By early 2018, that problem had been resolved. The bot now started by asking me for a specific city.
Not perfect
But it’s still not perfect. When Skyscanner asked me when I wanted to fly, I told it May. It changed my destination city — to Manila.
“We have made progress on natural language processing,” says Filip Filipov, Skyscanner’s vice president for product management. “But we’d hope to get better at it.”
It’s easy to understand, then, why technologists and travelers have mixed feelings about bots. Despite their limitations, today’s travel bots point the way to an exciting future, where you can book travel using your voice on your Google Home or Amazon Echo.

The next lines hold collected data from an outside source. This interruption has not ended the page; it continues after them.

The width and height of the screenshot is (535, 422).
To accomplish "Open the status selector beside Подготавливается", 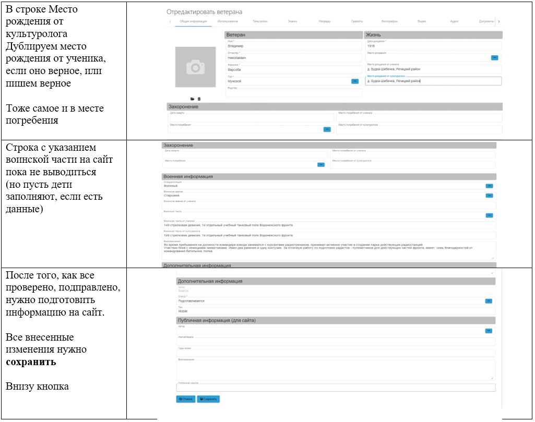I will coord(489,301).
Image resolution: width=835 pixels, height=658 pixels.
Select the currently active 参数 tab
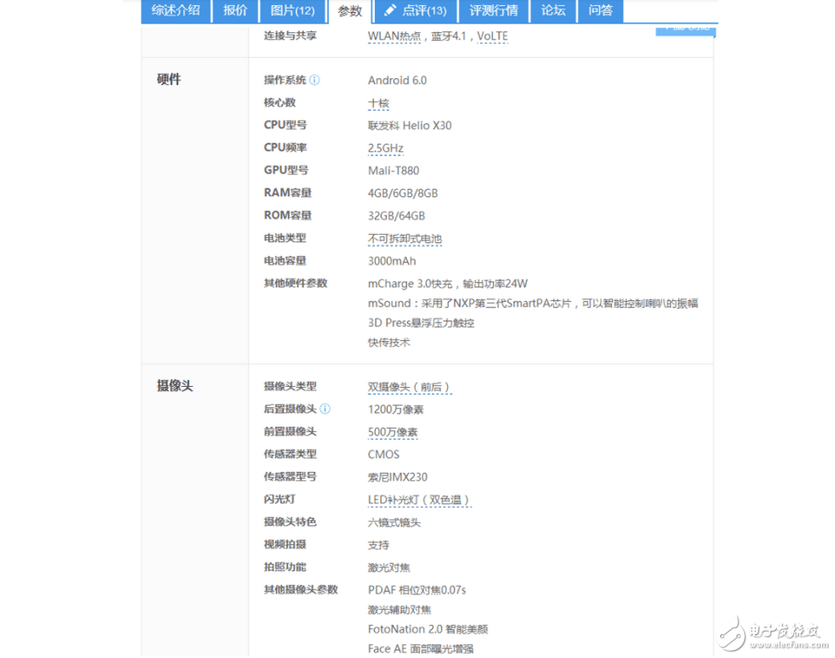350,11
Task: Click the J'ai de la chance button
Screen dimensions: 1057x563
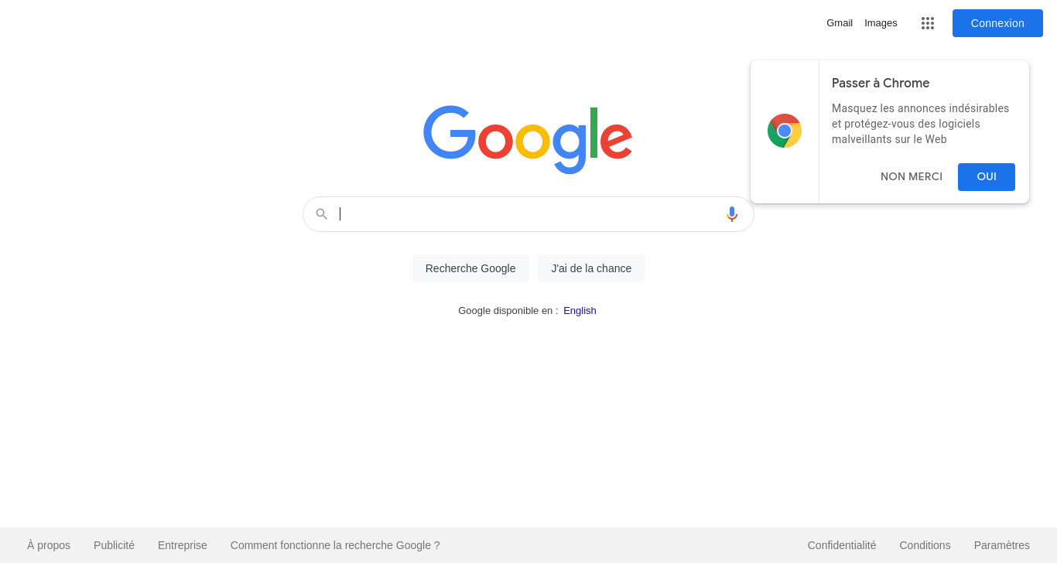Action: 591,268
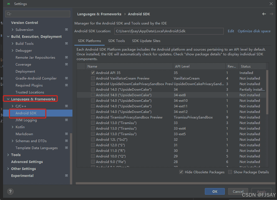The height and width of the screenshot is (200, 277).
Task: Switch to the SDK Tools tab
Action: tap(116, 41)
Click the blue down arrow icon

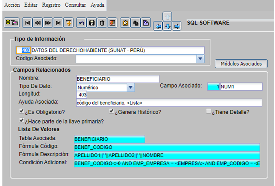pos(167,26)
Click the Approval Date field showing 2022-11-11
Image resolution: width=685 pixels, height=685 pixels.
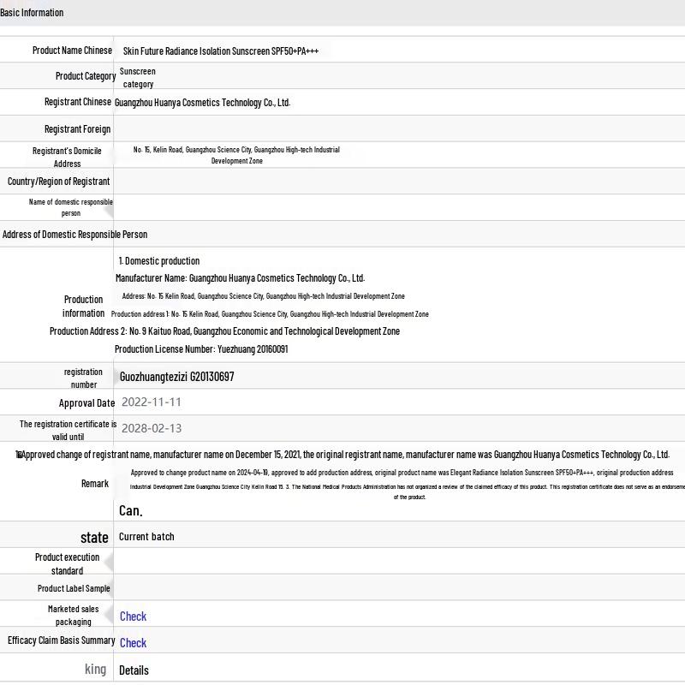coord(152,402)
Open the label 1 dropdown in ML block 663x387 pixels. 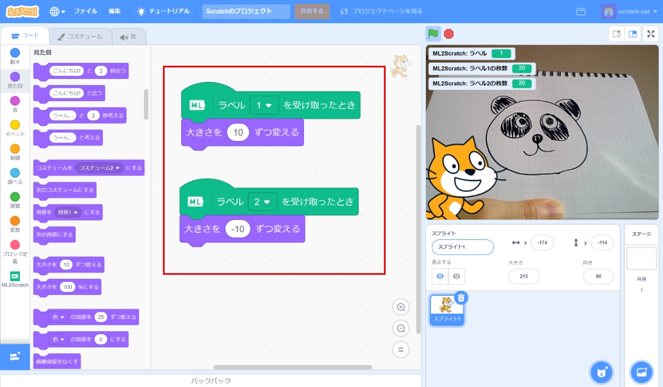264,105
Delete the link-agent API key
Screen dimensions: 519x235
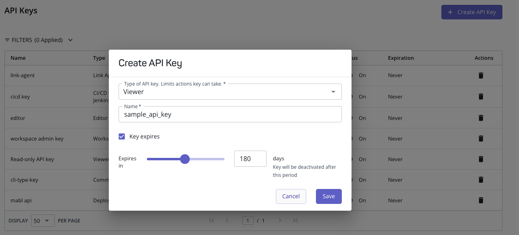click(x=481, y=75)
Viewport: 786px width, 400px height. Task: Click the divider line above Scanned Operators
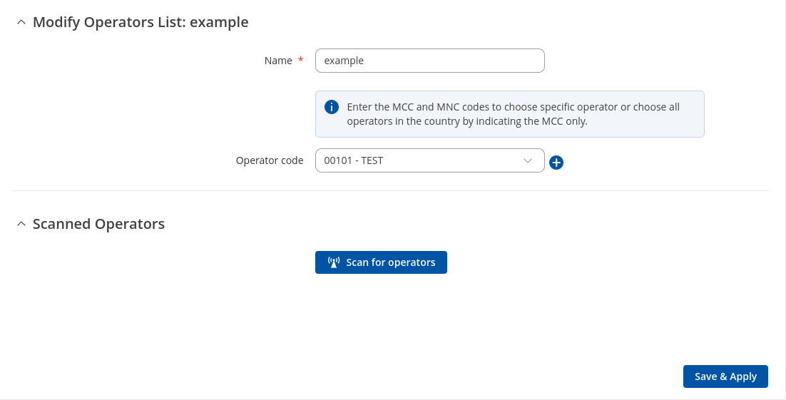click(390, 190)
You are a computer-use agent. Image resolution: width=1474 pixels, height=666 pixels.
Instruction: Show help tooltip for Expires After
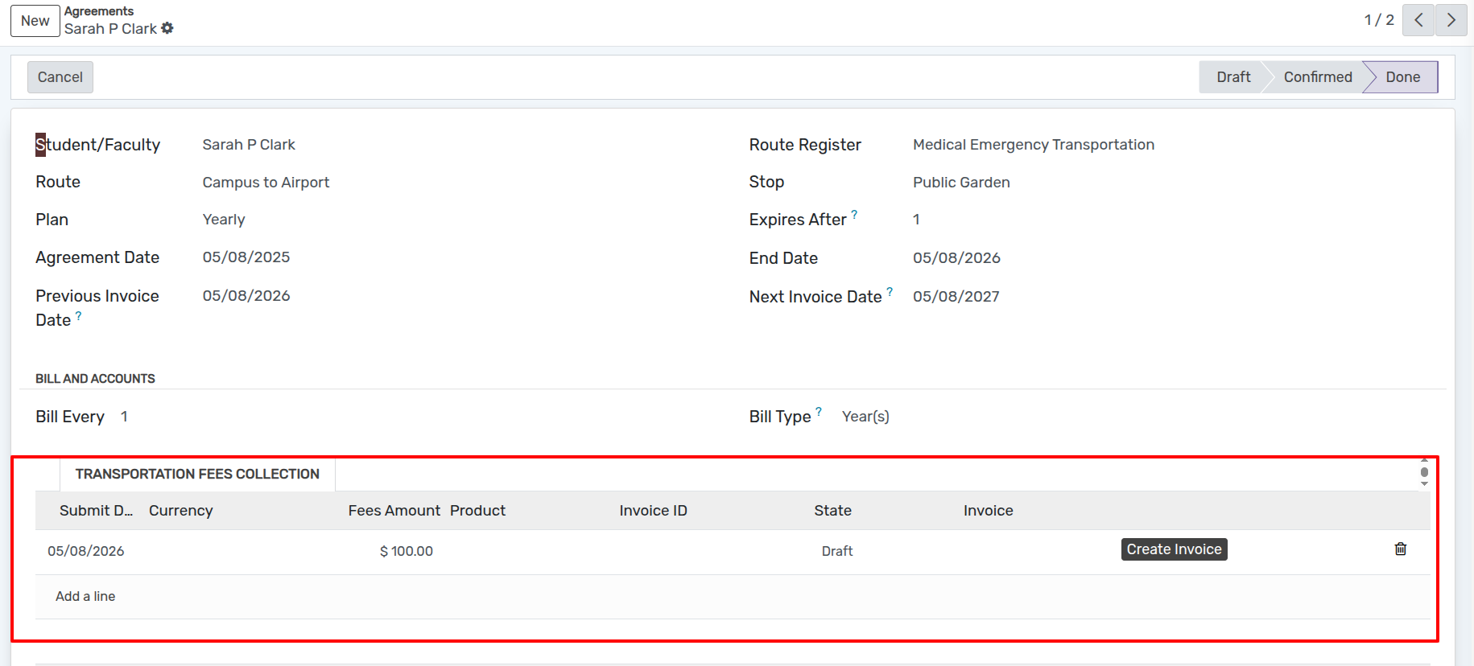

“For example, you would be asking the voice assistant for a beach destination trip for spring break,” says Greg Abbott, a senior vice president of travel and hospitality at DataArt, a technology consulting firm. “Your device already knows how many people, and the dates, by checking your calendar for any conflicts and your personal preferences.
The downside of travel bots
Some sectors of the travel industry are understandably threatened by the increased use of automation. “If it takes jobs away from real people like travel agents and reservation specialists, then I’m against the use of bots,” says Laura Burkle, who works for a New York cruise agency.
Developers say the bots only handle clerical tasks and would not replace human agents. But as the applications become more sophisticated, that could change.
“We are on the verge of a big disruption in the travel industry,” says Marina Shumaieva, the chief technology officer of CruiseBe.com, which has its own Facebook bot that can offer information about cruise ships.
For now, travel bots may save you time with research, especially if you like using a chat interface. They can monitor your airfares and hotel rates automatically. And they can pull up the deck plan for the Coral Princess, as CruiseBe’s did for me. So, yes, travel bots are having a moment. It may not be the moment developers think it is, but in another six months, who knows?